Compilation album by Various artists
- Released: 15 December 2011
- Recorded: 2011
- Genre: pop-rock
- Length: 49:51
- Labels: Tuzin.fm, Budzma Belarusians!
- Producers: Alieś Kot-Zajcaŭ, Siarhei Budkin

Various artists chronology
| Tuzin. Perazagruzka (2009) | Budzma! Tuzin. Perazagruzka-2 (2011) |  |

= Budzma! Tuzin. Perazagruzka-2 =

Belarusian compilation album

Budzma! Tuzin. Perazagruzka-2 (2011) (Будзьма! Тузін. Перазагрузка-2) is a compilation album by a dozen Belarusian and foreign bands and solo performers, who usually sing in Russian, English, and Ukrainian, but made covers of their songs in Belarusian. The CD was released by the public movement Budzma Belarusians! and the music portal Tuzin.fm in December 2011. The project was visualized by Siarhei Budkin. The presentation of the compilation, which was headlined by Oleg Skrypka, took place at the Minsk club "Loft" on December 15, 2011.

== Tracklisting ==

| No. | Title | Lyrics | Music | Original | Length |
|---|---|---|---|---|---|
| 1. | "Belarusian: Краіна мрой" (Vopli Vidopliassova) | Andrej Chadanovič | Oleg Skrypka | Ukrainian: Країна мрій | 4:51 |
| 2. | "Belarusian: Дзень без чар тваіх" (Alieh “Jagger” Minakoŭ) | Siarhiej Balachonau | Alieh “Jagger” Minakoŭ | transl. Day Without Your Love | 3:56 |
| 3. | "Belarusian: Кантрабанды" (Mumiy Troll) | Andrej Chadanovič | Ilya Lagutenko | Russian: Контрабанды | 4:00 |
| 4. | "Belarusian: Апошняе сонца" (Dreamgale) | Dreamgale | Dreamgale | – | 4:23 |
| 5. | "Belarusian: Дождж" (5diez) | Siarhiej Balachonau | 5diez | Russian: Дождь | 4:46 |
| 6. | "Belarusian: Зрывае дах" (Max Lorens) | Hlieb Labadzienka | Max Lorens | Russian: Схожу с ума | 4:01 |
| 7. | "Belarusian: Сонейка" (Maria Tarasevich) | Uladzimir Liankievič | Maria Tarasevich | Russian: Солнышко | 3:29 |
| 8. | "Belarusian: Небасхіл Еўропы" (Alexander Rybak) | Hlieb Labadzienka | Alexander Rybak | transl. Europe's Skies | 3:42 |
| 9. | "Belarusian: Апошні дзень Зямлі" (Smyslovye Gallyutsinatsii) | Uladzimir Liankievič | Sergey “Buba” Bobunec | Russian: Последний день Земли | 3:30 |
| 10. | "Belarusian: Акіян у цішы" (Leon Gurvitch Project) | Alieś Kamocki | Leon Gurvitch Project | transl. Infinite Ocean | 6:51 |
| 11. | "Belarusian: Стоп-мафія" (Zdob și Zdub) | Siarhiej Balachonau | Mihai Gîncu | Russian: Стоп, мафия! | 2:52 |
| 12. | "Belarusian: Пакуль" (Alena Sviridova) | Andrej Chadanovič | Alena Sviridova | Russian: Пока | 3:22 |

== Reception ==
In her review for the magazine Большой, Taciana Zamiroŭskaja described the compilation as a "wonderful project by the site Tuzin.fm and the campaign Budzma Belarusians! and wrote that "the CD turned out to be quite good." Reviewing for the European Radio for Belarus, Ilya Malinovsky noted that it is "really high-quality music from the real professionals in all music styles."

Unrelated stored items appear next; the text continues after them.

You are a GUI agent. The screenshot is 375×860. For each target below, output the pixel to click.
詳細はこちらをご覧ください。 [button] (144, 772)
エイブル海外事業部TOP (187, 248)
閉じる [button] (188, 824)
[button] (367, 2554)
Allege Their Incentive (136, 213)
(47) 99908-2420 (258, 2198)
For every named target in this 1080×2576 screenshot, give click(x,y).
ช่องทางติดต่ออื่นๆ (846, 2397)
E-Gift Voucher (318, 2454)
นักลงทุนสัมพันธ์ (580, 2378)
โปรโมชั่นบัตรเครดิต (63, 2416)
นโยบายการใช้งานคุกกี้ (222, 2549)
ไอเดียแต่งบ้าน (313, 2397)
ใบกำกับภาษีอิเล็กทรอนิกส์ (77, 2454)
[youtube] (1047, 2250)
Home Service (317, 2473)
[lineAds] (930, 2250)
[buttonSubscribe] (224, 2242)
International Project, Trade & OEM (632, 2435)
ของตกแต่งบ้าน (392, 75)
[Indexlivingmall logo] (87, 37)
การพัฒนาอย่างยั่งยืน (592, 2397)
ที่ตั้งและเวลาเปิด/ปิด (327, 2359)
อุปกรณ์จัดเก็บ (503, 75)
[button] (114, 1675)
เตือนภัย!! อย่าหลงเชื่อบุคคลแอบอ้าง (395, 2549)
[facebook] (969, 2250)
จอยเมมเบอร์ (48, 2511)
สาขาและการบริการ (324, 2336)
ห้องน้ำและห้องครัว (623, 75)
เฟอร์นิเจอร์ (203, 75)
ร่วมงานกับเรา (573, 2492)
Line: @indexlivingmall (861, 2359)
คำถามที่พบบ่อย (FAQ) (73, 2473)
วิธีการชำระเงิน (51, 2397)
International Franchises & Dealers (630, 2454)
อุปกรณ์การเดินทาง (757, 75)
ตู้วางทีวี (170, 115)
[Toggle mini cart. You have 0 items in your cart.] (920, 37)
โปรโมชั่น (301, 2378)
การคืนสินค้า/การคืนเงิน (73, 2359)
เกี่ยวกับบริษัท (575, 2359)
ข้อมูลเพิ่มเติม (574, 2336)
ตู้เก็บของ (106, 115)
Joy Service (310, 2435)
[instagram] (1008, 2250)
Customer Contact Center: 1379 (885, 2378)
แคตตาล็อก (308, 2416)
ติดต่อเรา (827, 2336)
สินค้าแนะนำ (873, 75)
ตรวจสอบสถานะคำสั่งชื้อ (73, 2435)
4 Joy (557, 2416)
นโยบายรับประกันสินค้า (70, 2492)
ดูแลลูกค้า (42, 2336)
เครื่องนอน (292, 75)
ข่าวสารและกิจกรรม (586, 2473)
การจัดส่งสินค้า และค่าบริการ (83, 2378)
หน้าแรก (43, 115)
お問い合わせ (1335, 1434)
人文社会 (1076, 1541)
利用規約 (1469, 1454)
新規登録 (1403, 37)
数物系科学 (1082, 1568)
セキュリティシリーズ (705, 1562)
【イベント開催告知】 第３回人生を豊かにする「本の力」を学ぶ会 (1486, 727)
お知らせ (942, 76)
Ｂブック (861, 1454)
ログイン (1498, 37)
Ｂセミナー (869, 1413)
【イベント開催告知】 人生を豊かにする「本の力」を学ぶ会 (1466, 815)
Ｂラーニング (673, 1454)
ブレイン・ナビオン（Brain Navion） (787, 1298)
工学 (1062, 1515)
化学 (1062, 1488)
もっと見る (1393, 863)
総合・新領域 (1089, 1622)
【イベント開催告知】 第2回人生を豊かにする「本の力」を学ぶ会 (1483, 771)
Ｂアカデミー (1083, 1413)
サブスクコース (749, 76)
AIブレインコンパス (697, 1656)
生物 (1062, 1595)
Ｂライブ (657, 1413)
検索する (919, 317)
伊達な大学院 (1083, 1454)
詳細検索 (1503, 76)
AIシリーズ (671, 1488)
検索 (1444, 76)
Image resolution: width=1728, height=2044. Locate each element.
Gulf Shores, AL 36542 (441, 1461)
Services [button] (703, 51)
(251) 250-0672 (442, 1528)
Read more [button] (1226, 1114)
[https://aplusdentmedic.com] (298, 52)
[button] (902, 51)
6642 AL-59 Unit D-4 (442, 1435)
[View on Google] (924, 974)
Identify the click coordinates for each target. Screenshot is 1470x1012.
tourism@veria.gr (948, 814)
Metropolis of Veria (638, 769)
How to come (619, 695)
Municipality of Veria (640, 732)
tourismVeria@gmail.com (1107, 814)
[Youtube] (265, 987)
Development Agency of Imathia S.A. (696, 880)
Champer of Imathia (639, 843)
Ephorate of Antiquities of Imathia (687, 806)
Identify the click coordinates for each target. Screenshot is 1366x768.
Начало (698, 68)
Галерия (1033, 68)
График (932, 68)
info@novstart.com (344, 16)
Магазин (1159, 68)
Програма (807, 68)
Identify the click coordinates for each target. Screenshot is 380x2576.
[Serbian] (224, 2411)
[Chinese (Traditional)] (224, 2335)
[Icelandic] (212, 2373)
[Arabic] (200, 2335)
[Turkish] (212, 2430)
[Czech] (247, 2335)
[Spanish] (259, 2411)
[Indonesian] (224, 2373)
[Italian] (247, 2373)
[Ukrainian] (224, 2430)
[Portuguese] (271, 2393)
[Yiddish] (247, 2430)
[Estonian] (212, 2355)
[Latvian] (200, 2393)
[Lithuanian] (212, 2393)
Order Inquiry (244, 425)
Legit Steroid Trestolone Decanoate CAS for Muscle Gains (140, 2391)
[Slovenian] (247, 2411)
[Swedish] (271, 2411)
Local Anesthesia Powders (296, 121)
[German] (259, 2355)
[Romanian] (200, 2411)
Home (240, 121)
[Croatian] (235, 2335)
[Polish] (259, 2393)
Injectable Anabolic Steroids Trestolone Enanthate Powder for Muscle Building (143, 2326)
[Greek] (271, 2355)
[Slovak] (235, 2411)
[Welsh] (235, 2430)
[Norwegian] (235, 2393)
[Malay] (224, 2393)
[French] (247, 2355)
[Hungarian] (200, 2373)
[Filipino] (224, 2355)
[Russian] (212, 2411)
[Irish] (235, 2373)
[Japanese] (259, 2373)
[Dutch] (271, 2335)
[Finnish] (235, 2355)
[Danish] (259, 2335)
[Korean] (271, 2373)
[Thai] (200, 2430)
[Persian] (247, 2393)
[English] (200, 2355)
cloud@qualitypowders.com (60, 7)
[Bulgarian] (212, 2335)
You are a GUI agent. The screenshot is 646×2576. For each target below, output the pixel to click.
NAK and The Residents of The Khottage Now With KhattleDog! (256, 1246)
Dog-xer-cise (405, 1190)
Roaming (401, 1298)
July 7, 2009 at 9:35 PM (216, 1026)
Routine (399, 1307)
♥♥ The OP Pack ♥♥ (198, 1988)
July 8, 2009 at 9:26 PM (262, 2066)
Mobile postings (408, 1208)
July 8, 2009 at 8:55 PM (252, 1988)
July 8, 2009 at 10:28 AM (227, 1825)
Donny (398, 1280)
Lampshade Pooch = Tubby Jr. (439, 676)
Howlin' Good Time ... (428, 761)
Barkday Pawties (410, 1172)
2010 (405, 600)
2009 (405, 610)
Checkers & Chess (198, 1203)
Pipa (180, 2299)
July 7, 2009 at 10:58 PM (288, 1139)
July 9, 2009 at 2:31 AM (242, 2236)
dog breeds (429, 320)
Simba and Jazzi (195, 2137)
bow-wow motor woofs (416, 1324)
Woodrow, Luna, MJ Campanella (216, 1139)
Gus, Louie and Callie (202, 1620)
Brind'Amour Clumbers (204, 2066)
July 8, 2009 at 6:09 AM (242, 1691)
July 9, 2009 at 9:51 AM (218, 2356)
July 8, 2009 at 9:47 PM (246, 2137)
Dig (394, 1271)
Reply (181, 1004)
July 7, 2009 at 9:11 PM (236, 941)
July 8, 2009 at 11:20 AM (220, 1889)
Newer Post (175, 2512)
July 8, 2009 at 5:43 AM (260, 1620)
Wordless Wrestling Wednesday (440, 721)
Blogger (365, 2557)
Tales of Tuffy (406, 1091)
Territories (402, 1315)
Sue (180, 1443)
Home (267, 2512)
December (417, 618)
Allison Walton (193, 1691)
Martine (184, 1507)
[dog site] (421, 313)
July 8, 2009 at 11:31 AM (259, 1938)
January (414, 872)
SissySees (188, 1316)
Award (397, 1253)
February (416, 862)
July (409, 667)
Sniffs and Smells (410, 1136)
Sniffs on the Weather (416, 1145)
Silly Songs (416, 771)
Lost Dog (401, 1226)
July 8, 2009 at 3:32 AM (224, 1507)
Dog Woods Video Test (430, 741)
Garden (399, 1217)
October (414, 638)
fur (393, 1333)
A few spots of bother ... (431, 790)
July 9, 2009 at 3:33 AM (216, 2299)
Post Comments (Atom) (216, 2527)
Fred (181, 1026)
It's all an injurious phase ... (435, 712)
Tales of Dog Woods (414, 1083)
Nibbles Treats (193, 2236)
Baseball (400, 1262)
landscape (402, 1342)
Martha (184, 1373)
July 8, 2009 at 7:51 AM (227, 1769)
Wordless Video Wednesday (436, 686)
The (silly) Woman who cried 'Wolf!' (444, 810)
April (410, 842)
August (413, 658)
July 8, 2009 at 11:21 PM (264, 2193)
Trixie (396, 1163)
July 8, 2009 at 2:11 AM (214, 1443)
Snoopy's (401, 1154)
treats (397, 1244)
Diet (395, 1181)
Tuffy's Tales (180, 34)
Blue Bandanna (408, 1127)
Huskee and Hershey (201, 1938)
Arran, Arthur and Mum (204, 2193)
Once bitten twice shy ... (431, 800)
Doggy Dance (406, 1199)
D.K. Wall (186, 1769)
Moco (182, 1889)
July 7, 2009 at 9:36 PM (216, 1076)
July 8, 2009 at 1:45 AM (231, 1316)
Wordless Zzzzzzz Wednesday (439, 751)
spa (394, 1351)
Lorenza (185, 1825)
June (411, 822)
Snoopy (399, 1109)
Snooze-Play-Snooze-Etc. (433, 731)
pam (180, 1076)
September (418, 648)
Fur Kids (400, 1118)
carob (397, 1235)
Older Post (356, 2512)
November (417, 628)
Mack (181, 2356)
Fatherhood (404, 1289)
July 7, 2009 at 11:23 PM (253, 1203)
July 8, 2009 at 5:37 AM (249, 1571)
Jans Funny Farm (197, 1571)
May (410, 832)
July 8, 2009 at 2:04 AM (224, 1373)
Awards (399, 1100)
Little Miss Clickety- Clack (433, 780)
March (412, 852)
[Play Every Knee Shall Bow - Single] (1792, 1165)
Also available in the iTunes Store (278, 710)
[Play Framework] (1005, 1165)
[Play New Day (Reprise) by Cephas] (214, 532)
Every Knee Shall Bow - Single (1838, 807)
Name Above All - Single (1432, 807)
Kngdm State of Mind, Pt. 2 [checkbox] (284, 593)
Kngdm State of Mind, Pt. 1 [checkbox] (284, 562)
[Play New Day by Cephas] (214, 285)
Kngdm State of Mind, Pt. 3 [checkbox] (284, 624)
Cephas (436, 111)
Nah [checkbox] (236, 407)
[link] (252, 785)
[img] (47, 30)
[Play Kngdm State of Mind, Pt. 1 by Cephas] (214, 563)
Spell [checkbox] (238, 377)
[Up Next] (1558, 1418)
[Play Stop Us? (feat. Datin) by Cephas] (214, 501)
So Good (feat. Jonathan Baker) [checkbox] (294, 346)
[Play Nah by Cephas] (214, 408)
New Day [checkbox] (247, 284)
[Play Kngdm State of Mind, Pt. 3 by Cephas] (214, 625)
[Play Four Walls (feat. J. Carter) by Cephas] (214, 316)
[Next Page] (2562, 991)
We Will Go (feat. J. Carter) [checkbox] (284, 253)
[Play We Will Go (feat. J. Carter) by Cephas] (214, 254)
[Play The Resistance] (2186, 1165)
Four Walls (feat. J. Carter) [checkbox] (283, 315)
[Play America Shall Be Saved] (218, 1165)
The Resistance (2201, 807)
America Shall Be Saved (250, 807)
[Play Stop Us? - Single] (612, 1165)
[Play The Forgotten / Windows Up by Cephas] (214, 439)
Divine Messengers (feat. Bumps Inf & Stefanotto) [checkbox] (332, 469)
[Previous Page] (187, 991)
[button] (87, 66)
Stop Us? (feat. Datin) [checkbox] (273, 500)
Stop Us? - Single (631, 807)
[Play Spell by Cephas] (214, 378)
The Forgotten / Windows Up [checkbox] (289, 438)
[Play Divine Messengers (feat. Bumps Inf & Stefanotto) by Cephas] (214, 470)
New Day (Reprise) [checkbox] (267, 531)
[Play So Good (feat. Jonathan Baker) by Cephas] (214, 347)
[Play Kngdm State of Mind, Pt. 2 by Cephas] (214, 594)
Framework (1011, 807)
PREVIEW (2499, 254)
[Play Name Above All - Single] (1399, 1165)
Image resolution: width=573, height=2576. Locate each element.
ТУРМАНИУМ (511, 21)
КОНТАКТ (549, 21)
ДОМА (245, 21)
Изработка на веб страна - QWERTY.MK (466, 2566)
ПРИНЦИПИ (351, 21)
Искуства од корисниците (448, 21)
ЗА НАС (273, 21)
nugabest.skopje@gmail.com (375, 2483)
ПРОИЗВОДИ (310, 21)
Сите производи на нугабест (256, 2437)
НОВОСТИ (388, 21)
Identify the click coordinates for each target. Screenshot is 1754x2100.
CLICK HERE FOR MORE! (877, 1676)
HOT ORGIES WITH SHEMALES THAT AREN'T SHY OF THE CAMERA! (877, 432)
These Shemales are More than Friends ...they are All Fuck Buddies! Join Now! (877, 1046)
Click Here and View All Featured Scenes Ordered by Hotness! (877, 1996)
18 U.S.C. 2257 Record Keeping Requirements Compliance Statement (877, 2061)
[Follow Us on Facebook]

At the "Ultra-Music Awards 2011" ceremony, the CD was honored as "Project of the Year."

In 2018, Tuzin.fm, together with Letapis.by, selected the song “Краіна мрой” by Vopli Vidopliassova in the top “60 today’s hits in the Belarusian language,” a list of best songs released since 1988.

In 2019, Lesha Gorbash from 34mag included the project in the list of the most significant events in Belarusian music for the period 2010–2019.